• _Your task_
Copy the material below from the line containing "Associations & Nonprofits (580, 1420)" through the line containing "Close (1084, 1647)", each line in full, and no other lines. Move every coordinate by adding 126 to each of its numbers.

• _Excerpted data_
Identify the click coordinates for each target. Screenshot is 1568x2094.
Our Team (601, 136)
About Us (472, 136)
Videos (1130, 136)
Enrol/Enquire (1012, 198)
==
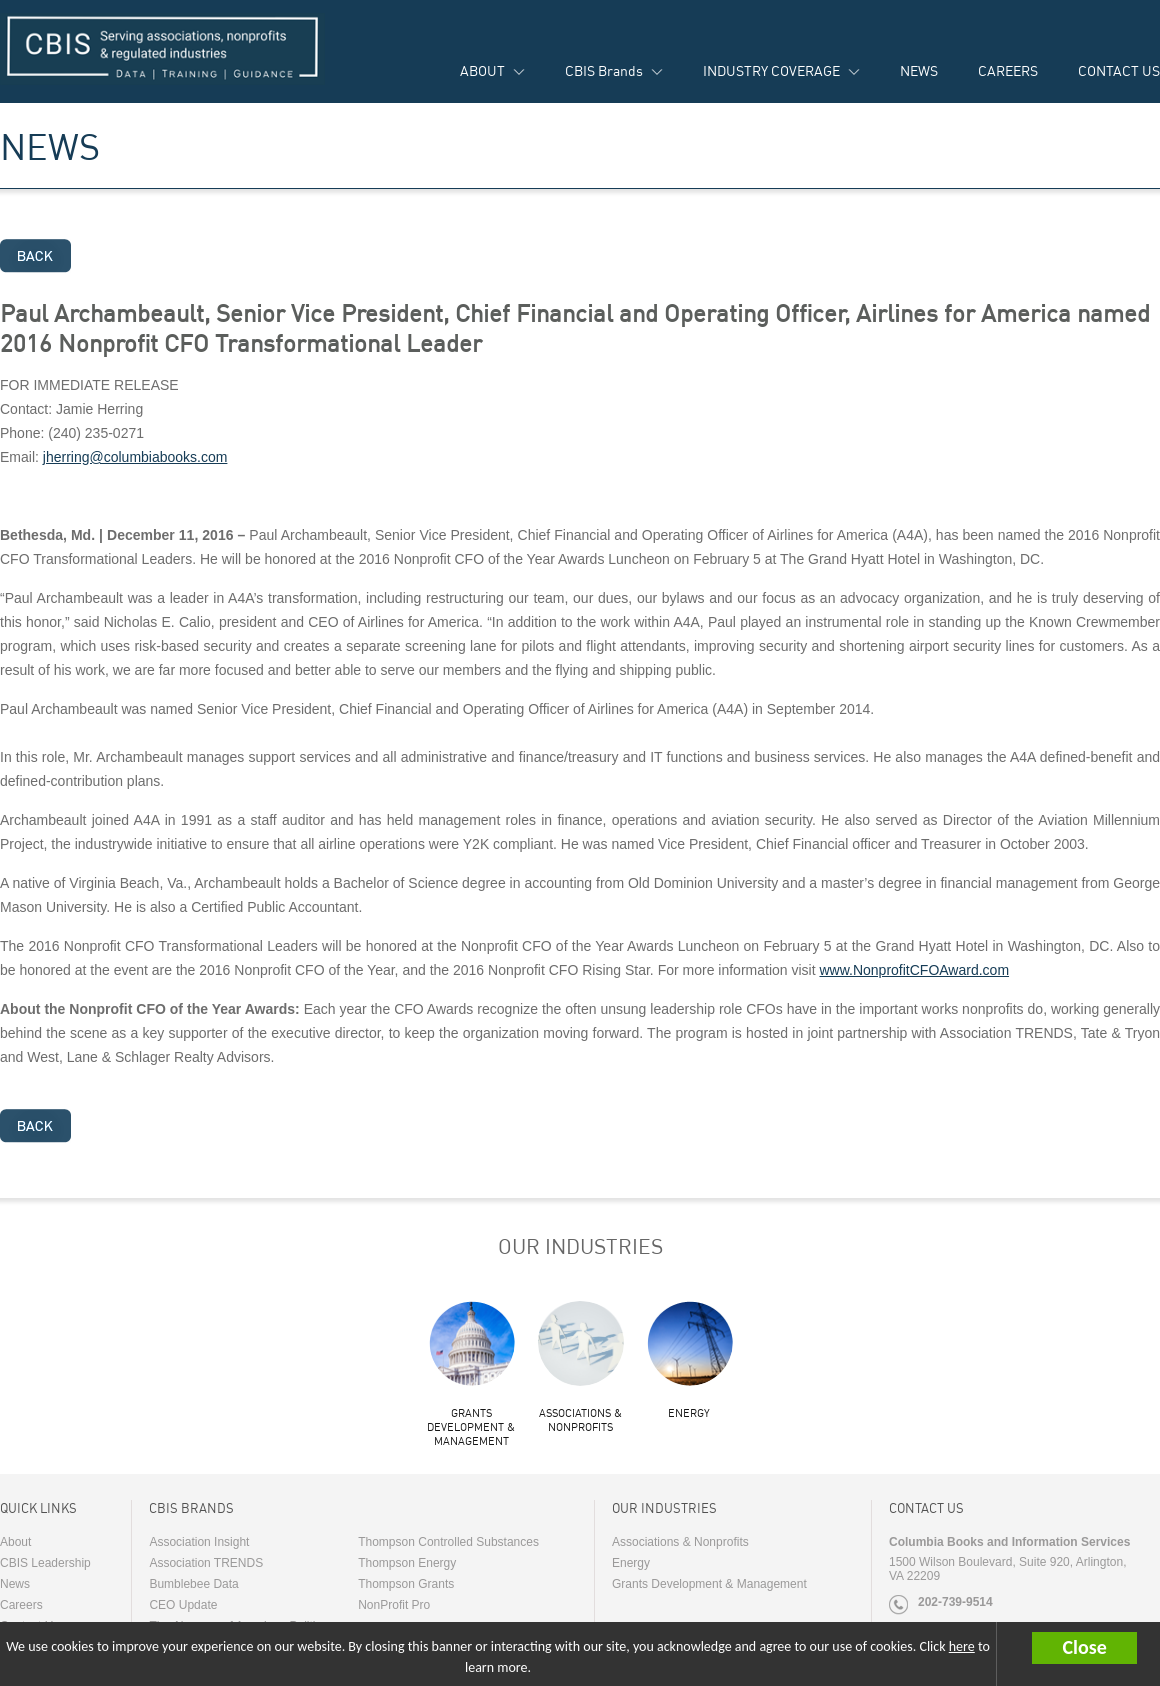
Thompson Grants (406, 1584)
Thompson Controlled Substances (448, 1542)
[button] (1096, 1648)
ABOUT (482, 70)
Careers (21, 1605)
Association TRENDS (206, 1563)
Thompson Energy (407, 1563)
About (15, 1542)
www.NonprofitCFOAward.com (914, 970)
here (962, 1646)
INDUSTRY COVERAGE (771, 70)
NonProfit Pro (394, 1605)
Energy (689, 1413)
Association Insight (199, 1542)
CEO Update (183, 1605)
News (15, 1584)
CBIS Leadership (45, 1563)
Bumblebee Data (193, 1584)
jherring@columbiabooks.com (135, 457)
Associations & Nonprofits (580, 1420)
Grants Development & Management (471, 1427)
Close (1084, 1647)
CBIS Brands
--
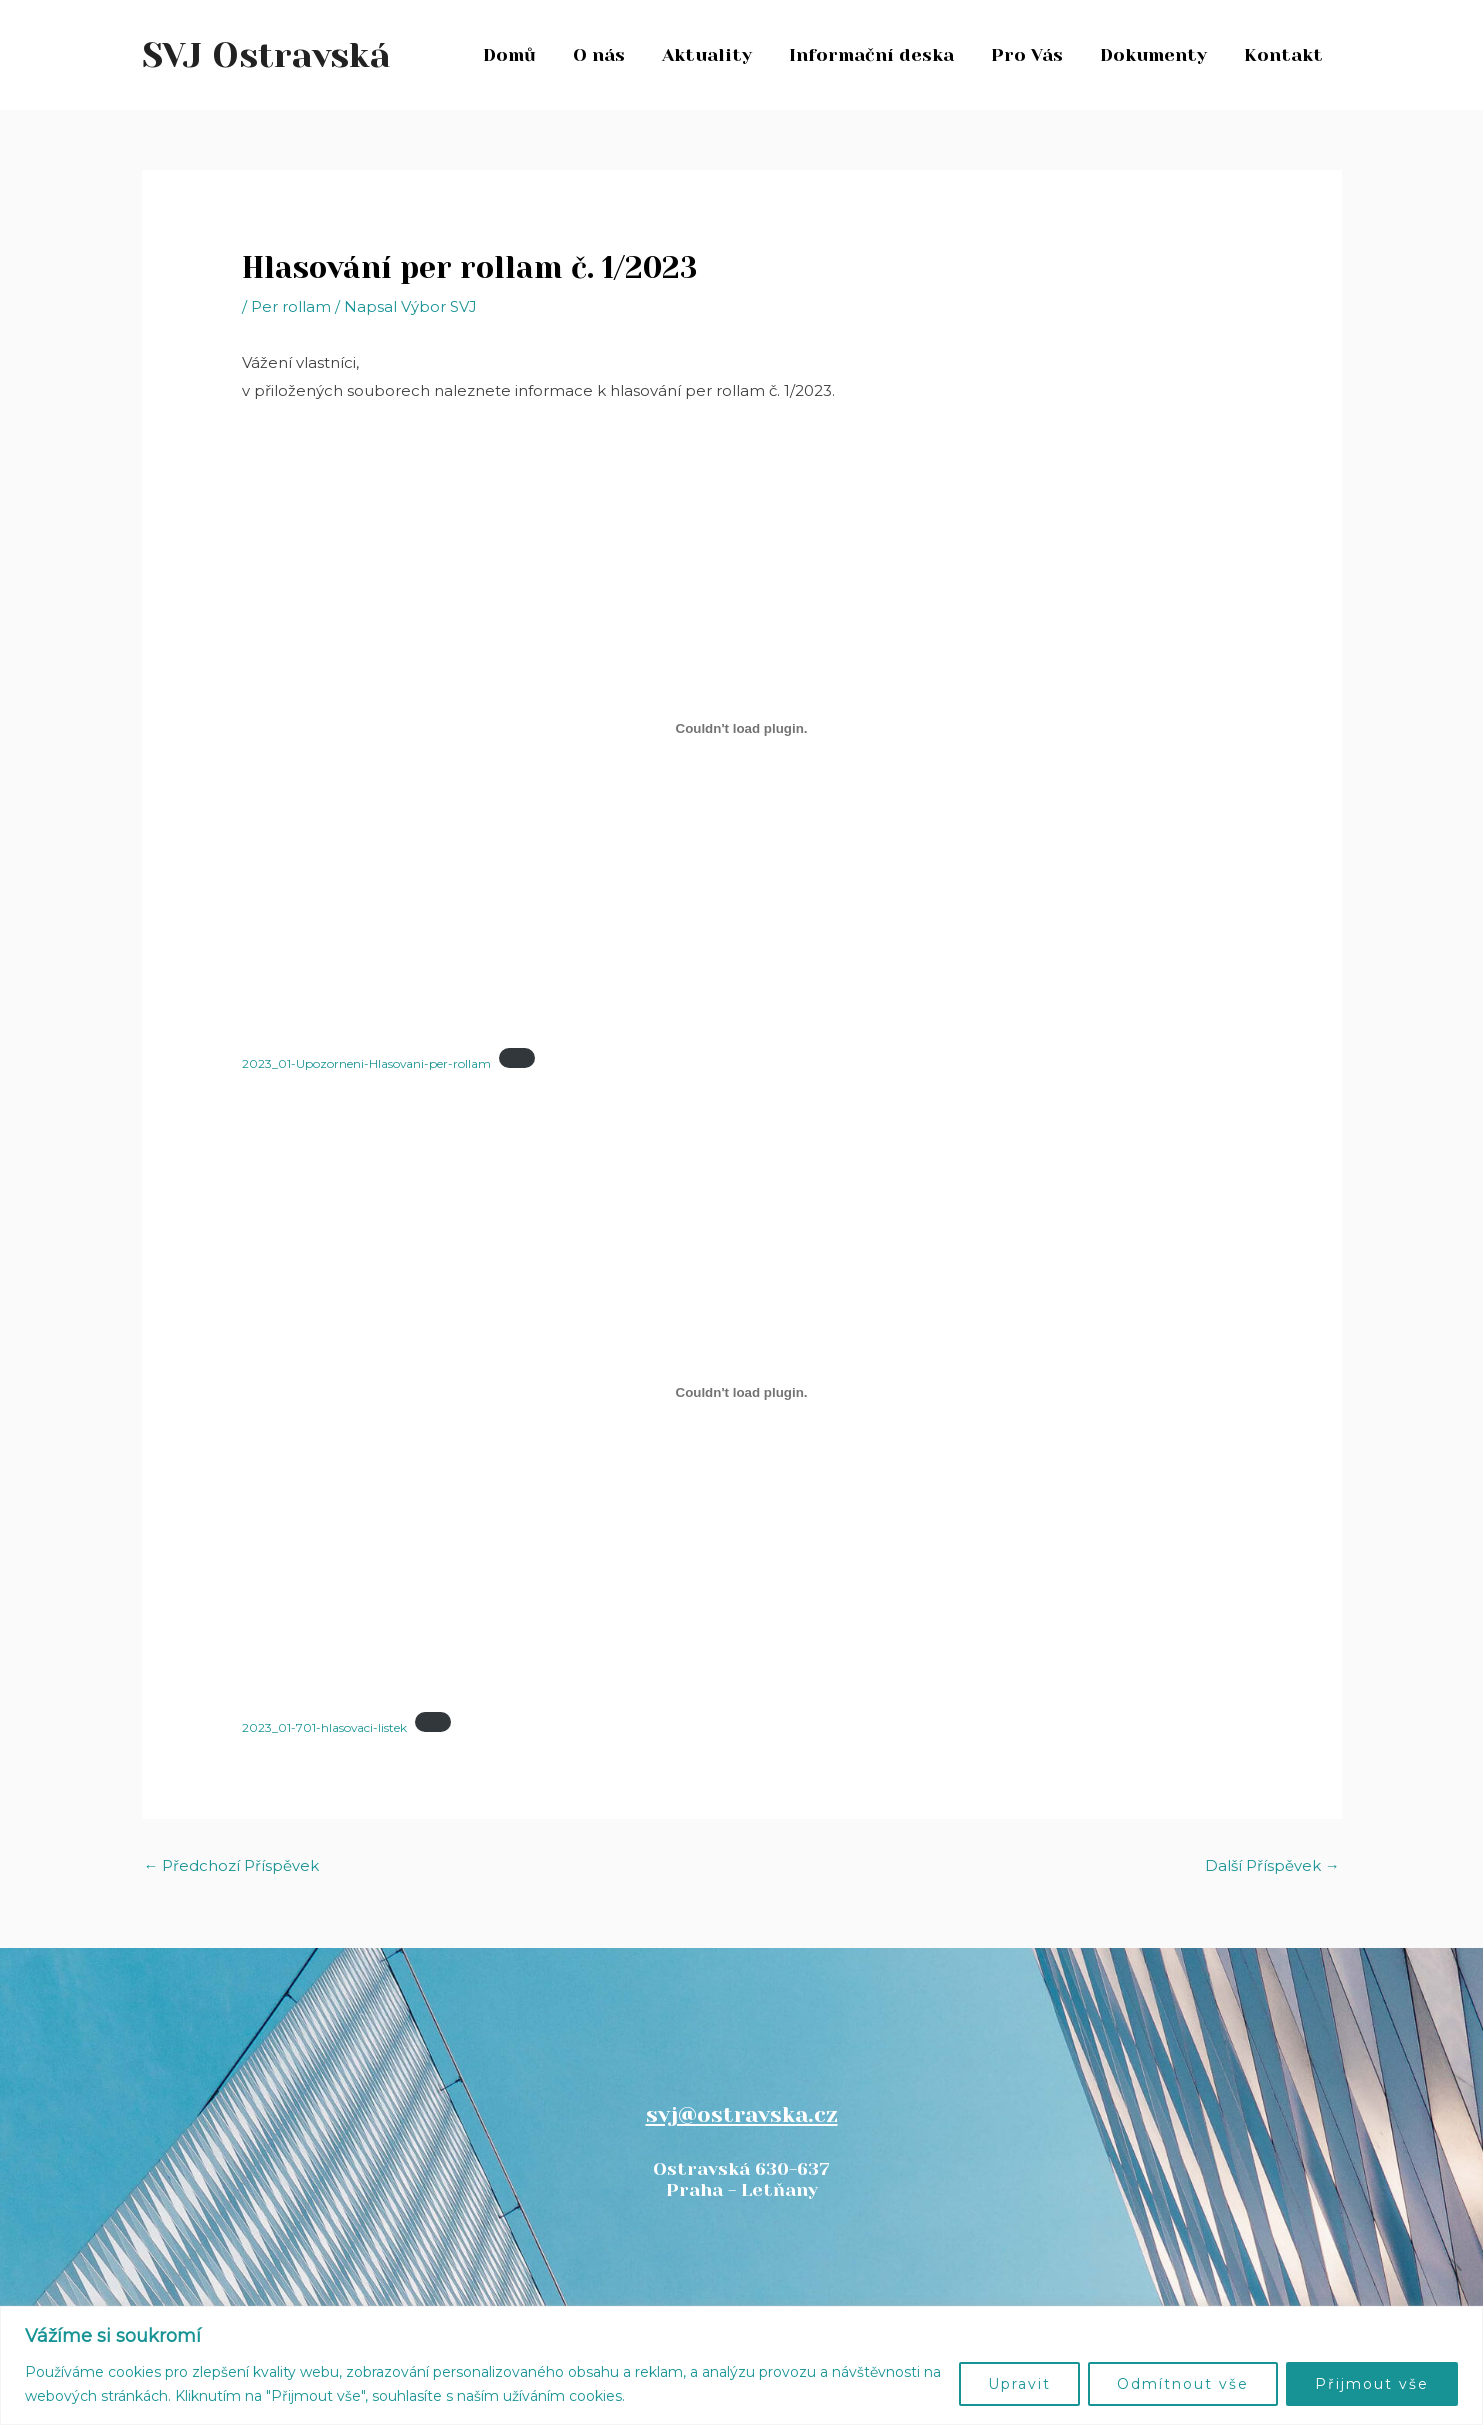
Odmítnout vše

• _Correct output_
Associations & Nonprofits (706, 1546)
Grants Development & Management (597, 1553)
Close (1210, 1773)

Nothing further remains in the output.